As we reflect on a significant year in 2018, which brought about a shift from ECM to CSP, (not just a change in terminology, but a response to the changes in process and technology that were reshaping the industry), we look ahead to 2019 with even more optimism.
Many of the biggest themes from the previous year, namely machine learning, artificial intelligence and cloud technology are expected to make a greater impact, especially as tech matures and as organizational models evolve to take advantage of that. Those trends open bigger questions about how best practices for content services will also evolve to keep pace. Here are our top four content service industry predictions for 2019:
1. Robotic Process Automation (RPA) Will Be An Expected Feature Within An Organization’s Suite Of Content Services.
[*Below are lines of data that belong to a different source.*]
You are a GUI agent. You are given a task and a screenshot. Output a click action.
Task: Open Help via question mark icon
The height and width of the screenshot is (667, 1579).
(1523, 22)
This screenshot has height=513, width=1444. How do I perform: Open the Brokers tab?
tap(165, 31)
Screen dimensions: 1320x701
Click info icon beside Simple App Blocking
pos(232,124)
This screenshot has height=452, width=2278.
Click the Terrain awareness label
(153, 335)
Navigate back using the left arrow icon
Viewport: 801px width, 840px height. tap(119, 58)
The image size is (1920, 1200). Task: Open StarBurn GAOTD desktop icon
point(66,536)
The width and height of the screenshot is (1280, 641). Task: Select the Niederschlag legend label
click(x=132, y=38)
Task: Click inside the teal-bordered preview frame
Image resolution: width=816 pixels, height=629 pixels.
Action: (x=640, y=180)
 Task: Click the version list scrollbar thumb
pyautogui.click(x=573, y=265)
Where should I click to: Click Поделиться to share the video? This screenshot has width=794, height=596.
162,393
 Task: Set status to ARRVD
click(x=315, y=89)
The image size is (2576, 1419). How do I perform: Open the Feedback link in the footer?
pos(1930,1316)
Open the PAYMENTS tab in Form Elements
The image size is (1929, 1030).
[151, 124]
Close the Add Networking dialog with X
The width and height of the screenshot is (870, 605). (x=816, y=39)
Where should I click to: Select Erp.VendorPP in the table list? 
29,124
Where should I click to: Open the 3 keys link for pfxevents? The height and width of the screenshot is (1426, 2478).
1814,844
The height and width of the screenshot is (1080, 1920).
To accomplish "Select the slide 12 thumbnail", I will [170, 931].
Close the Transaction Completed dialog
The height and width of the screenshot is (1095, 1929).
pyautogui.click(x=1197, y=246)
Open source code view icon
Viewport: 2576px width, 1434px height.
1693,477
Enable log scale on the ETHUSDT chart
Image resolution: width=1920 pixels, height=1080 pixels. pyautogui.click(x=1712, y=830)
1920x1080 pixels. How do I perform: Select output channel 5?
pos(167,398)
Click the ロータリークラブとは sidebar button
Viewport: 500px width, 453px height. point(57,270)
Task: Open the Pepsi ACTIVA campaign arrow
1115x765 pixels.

This will be game-changing for many organizations because RPA can incrementally add data transformation functionality to legacy applications or applications that have no economic / compelling reason to change or shift them to the cloud. RPA can also initially address back office costs without time-sucking process upheavals under a lower risk implementation profile. The old promise of enterprise-wide ECM has not materialized for most organizations because of culture, process and cost. However, as RPA solutions gain traction, the need for management visibility of robot service levels, robot operating KPIs, and robot target app performance/security dramatically rises.
2. A Proliferation Of Process-Driven Apps Integrating With Content Services Across The Org And Multiple LOBs Raises The Stakes For Organizations To Understand User Behavior In Context.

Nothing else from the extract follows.